Yeah. Academia is seriously questioning NASA's logic with this program in general. It was supposed to be driven by efficiency and "new standards", not by NASA's (or some arbitrary "Advisory Committee" staffed by NASA people) quadruple-redundant and overblown 1970's standards ... and whose standards still weren't anything but "the long way 'round" to get to the same place that Commercial programs could do in 1/10th of the time and for way less cost.

 

Nah ... we're starting to call NASA & contractors out on its' B.S. as a matter of principle in technical reviews and other materials that they're attempting to submit at the research, historical & catalog level.
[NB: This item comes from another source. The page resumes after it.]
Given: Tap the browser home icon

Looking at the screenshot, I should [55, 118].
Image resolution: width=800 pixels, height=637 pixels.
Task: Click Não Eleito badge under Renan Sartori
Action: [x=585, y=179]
Some of what we're seeing during peer review could be considered ridicule and political dogma -- yes, BIAS -- that favors one company's approach & methodology over another, and/or considers innovation "inappropriate" because those innovations aren't theirs/better/cheaper/whatever. We've caught SpaceX doing this too a little bit, but nothing like Lockheed-Martin and Boeing tend to do. ULA, to their credit, tend to submit very clean stuff although we've noted that in peer review some of their materials appear to be a little ... passionless.

 

(And forgive me, folks, for mentioning the above. A bit off-topic, yes, but pertinent. Stay with me because it'll be relevant to the discussion in a moment.)

 

For anyone who doesn't know, the whole reason that the companies submit the above "stuff" to Universities (technical reviews, historical reports, research & development notes, new breakthroughs that Universities might want to R&D, etc) from time to time is so that they can be peer reviewed. Think of it this way -- you don't want ULA peer reviewing SpaceX's development milestones, right? Universities have unspoken & firm-standing NDA's with everyone -- it's part of Ethics & Practices -- and are considered "holy ground" by all. SpaceX or ULA (for example) can come to appropriately-staffed Universities with Professors and Students who will peer-review anything brought before us. That's a service that Universities provide, for free, because it gives the Students the training on how to handle such materials, the Professors something to teach the Students with, and the Universities the "Industry trust". We might even do the research for them if it's interesting enough. Win-win-win-win, and Deans love it when we complete research for Industry because that means it's a patent that the University gets to cash in on.

 

The deal is that it can be a "three-edged sword", to quote Babylon 5. The companies that get their stuff peer reviewed can and will get papercuts if they aren't playing by the rules -- and generally speaking, we WILL call 'em out on it if they aren't coming to us correctly. Bias is one problem. Cannot have it, at all. Politics and agendas are a no-no too. There's no room for that in Academia.

 

SO ... how does this relate to SpaceX's current problem with the Advisory Board and NASA's logic problem?

 

NASA is micromanaging everything, like usual, and turning this program into another one of IT'S programs. Fully and completely flying in the face of what it was supposed to be doing (which was "get the hell out of the way and let the Companies do what they're gonna do").

 

Now things are beyond the point where SpaceX or LockMart/Boeing/ULA can pull out; which is what they should have done if they'd have known it was gonna turn into this.

 

I agree with the call SpaceX is making. Fly Dragon 2 anyway. Any problems that arise they'll sort out in short order.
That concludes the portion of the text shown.